Ao sexto jogo na fase de grupos da Liga dos Campeões, o Benfica conseguiu marcar mais do que dois golos. Ao sexto jogo na fase de grupos da Liga dos Campeões, o Benfica conseguiu não sofrer golos. Ao sexto jogo na fase de grupos da Liga dos Campeões, o Benfica fez os melhores 90 minutos europeus da temporada, dominou o Zenit e assegurou a presença na Liga Europa e a manutenção nas competições europeias.

Os números deixam claro o controlo encarnado face à equipa russa: rematou mais 13 vezes, fez mais cinco remates enquadrados e só permitiu o único que o Zenit fez aos 77 minutos e teve mais de 60% de bola. Ainda assim, a equipa de Bruno Lage acabou por sofrer nos últimos minutos — o empate do Lyon frente ao Leipzig deixava o Zenit a apenas um golo da Liga Europa — e só respirou quando o árbitro apitou para o final da partida e confirmou o terceiro lugar dos encarnados no Grupo G desta edição da Liga dos Campeões.

Contas feitas, o Benfica conseguiu mesmo igualar aquela que era a maior vitória no atual formato da Liga dos Campeões: um 3-0 ao Celtic, também na Luz, já em 2006. Os três golos marcados ao Zenit tornaram ainda esta campanha encarnada na liga milionária uma das mais concretizadoras de sempre, igualando os dez golos de 2015/16 e 2016/17. Na flash interview após o final do jogo, Bruno Lage sublinhou o “controlo emocional” da equipa. “Foi uma exibição segura, tranquila, e conseguimos fazer um bom jogo. Isso deixa-nos satisfeitos”, acrescentou o treinador.

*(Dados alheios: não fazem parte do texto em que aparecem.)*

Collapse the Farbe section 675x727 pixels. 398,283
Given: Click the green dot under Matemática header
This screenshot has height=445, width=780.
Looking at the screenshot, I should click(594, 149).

“O que fazemos é, a cada momento, preparar o melhor onze. Na primeira jornada, Cervi não teve a felicidade de marcar e hoje [terça-feira], seis jogos depois, é ele que abre o marcador. É preciso em cada momento entender a forma dos jogadores e escolher em função da estratégia e do adversário. Depois, é preciso vir para os jogos sem emoções e fazer o nosso jogo, independentemente de ser a Liga dos Campeões, a Taça ou o Campeonato”, concluiu Lage.